2) Give us some more detail as to what you are trying to accomplish. The code you posted is pretty simple. Have you measured yet? Are you seeing that this method is slow? Don't forget "We should forget about small efficiencies, say about 97% of the time: premature optimization is the root of all evil." -- Donald Knuth
Depending on the size of your keys, you may actually see performance degrade.
One way in 2.0 would be to try and insert it and catch the exception (of course, this depends on how many duplicate keys you plan on having:
foreach(string key in keysToAdd)
{
try
{
dictionary.Add(key, "myvalue");
}
catch(ArgumentException)
{
// do something about extra key
}
}
The obvious mistake (if we discuss performance) I can see is the double work done when calling ContainsKey and then adding the key-value pair. When the pair is added using Add method, the key is again internally checked for presense. The whole if block can be safely replaced by this:
...
myDictionary[currentKey] = "";
...
If the key already exists there, the value will be just replaces and no exception will get thrown. Moreover, if the value is not used at all I would personally use null values to fill it. Can see no reason for using any string constant there.
The possible performance degrade mentioned by scottm is not for doing simple lookups. It is for calculating the intersection between 2 sets. HashSet does have slightly faster lookups than Dictionary. The performance difference really is going to be very small, though, as everyone says -- the lookup takes most of the time & creating the KeyValuePair takes very little.

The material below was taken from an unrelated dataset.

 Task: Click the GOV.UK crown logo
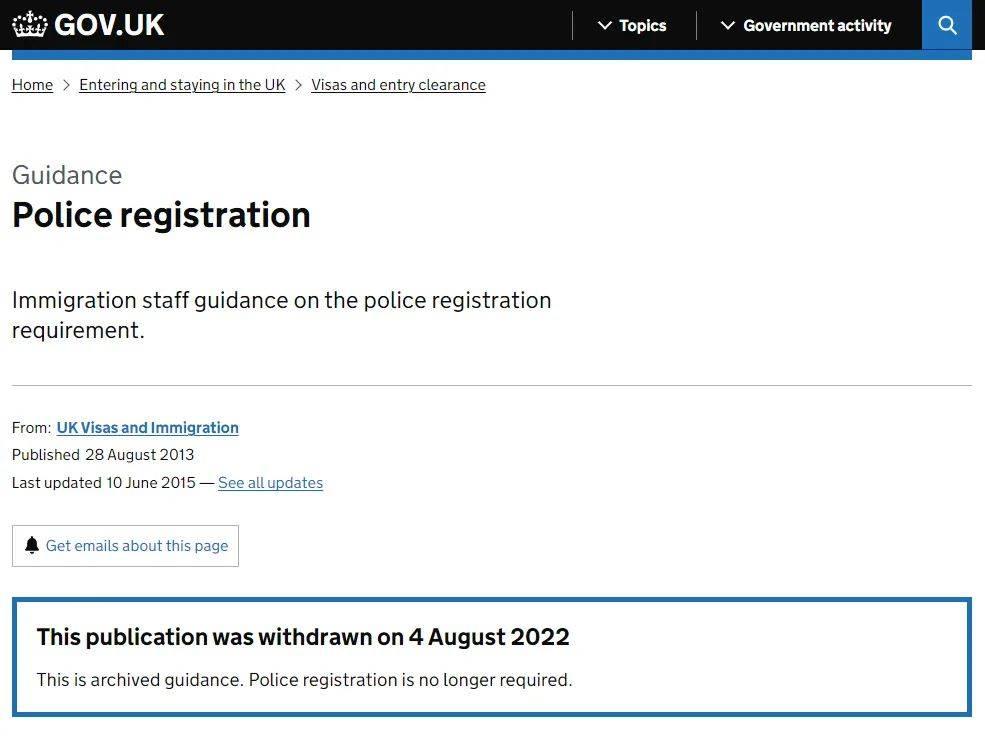(x=30, y=24)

For 2.0, you could make the "Value" object one of these:
public struct Empty {}
It may do slightly better than the "".
Or you could try making a reference to System.Core.dll in your 2.0 project, so you can use the HashSet.
Also, make sure that GetHashCode and Equals are as efficient as possible for MyType. I've been bitten by using a dictionary on something with a really slow GetHashCode (I believe we tried to use a delegate as a key or something like that.)